A diferencia de otros conglomerados que quieren tener la totalidad de las empresas que compran, en Kinnevik pueden tener solo 35%, lo que les interesa es ser los accionistas mayoritarios para poder tener influencia, agregar valor y contar con representación en la junta directiva.

Para seguir expandiendo su negocio familiar, Cristina está buscando empresas o emprendimientos digitales que quieran sacarle provecho a la urbanización, con temas como entrega de comida a domicilio, servicios relacionados con Easy Taxi; servicios de limpieza de hogar o servicios financieros. En comercio electrónico, su foco está en la moda, que es el nicho que más crece. Confiesa que comenzó con zapatos y pocos pensaron que podría tener éxito, pues se creía que pocas personas estarían interesadas en adquirir zapatos sin probárselos, pero hasta ahora la estrategia le ha funcionado. El siguiente paso es la venta en línea de productos para el cuidado de la piel y la salud.

Su meta es crecer con estos negocios en Colombia, así como con servicios financieros para la base de la pirámide, aprovechando el uso del celular. Aunque sabe que el comercio electrónico es aún incipiente en el país, considera que ahí está la oportunidad y por eso no tiene operaciones en Estados Unidos ni en China.

La región del planeta en la que más quiere crecer es en el sureste asiático, donde su papá no alcanzó a tener presencia, así como en Colombia, mercado al que aspiran convertir en un hub regional, de la mano del apalancamiento que les da Tigo. Es más, está estudiando abrir una sede directa de Kinnevik en las oficinas de Tigo en el país, para desde allí analizar y realizar las nuevas inversiones. Su plan es formar un equipo para este frente antes de que termine el año.

Pese a su juventud, Cristina Stenbeck logró transformar la compañía que le dejó su padre y se ubica hoy como una de las mujeres más poderosas en el mundo de los negocios. Aunque aún no está en la lista de los millonarios de Forbes, donde sí está su amigo Alejandro Santo Domingo, sus planes pronto la pueden llevar allí. Mientras eso sucede, en el país nos tendremos que ir acostumbrado a escuchar su nombre.

Apuesta financiera
Kinnevik trajo un modelo africano al país.
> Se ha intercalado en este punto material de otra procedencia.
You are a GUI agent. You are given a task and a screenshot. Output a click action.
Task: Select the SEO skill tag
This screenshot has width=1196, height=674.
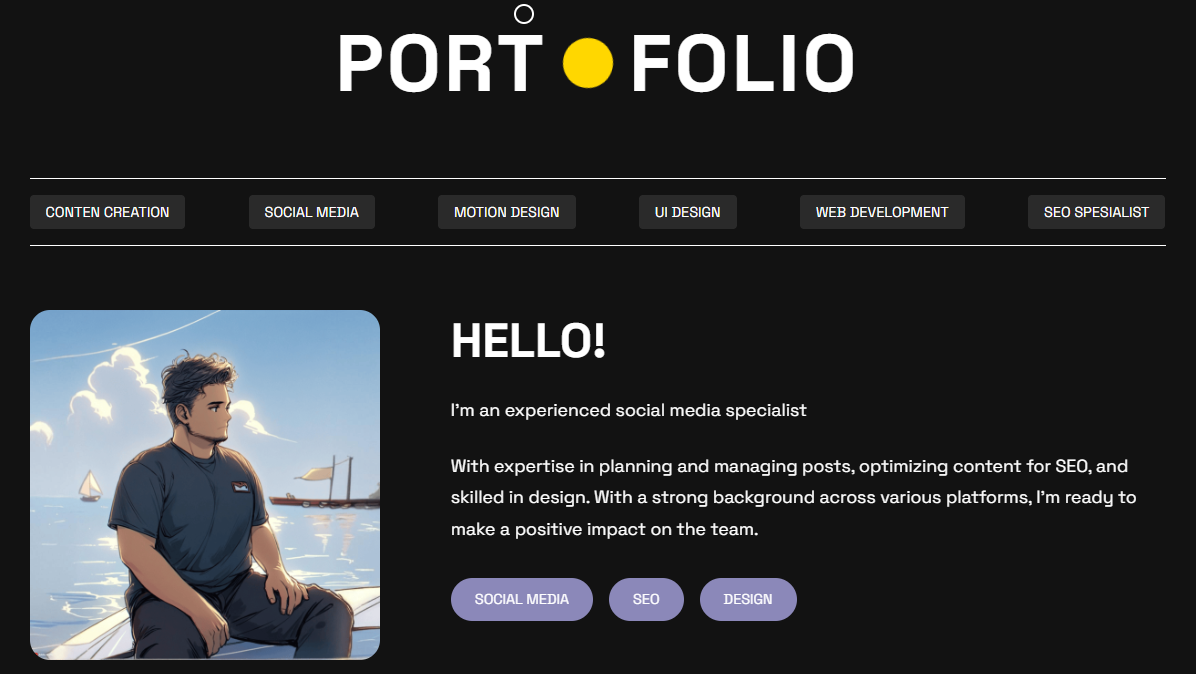click(x=646, y=599)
Uno de los sectores en donde quiere crecer es el de los servicios financieros y para eso, desde 2011 se asoció con la firma nacional Fimsa y le dio vida a Bayport. Es una empresa que antes solo funcionaba en África, que se dedica al crédito de libranza y que en el país hizo su primera incursión en América Latina. Hoy ya tiene sucursales en Bogotá, Villavicencio, Medellín, Tunja e Ibagué. Prestan desde $1 millón, en plazos que van de 6 a 60 meses y además incluyen seguro de vida.